THE PROBLEM:
Reproduce exactly the entries from the "Viewport: 405px width, 418px height." line to the end. Skip all pictures.

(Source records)
Segment Open
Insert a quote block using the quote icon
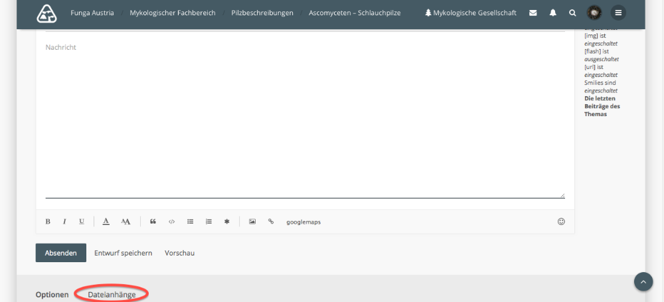The height and width of the screenshot is (302, 664). (x=153, y=222)
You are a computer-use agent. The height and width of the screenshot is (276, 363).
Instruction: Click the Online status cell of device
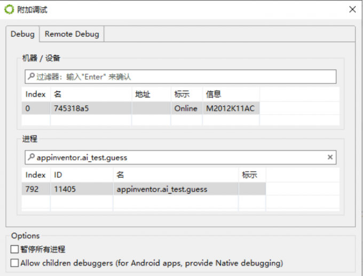(186, 108)
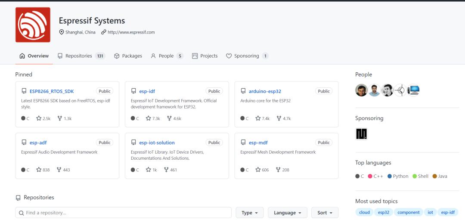This screenshot has width=465, height=220.
Task: Click the fork icon on ESP8266_RTOS_SDK card
Action: 59,118
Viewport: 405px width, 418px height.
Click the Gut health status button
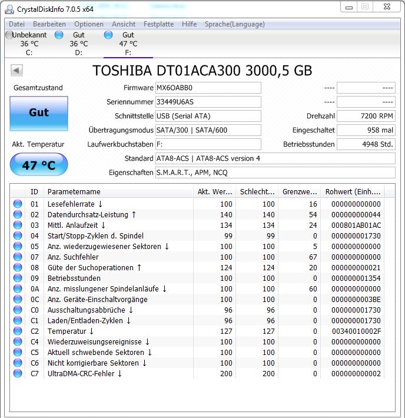(x=39, y=114)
Segment Closed
PROBLEM SOLUTION:
Viewport: 405px width, 418px height.
Click the Gut health status button
(x=39, y=114)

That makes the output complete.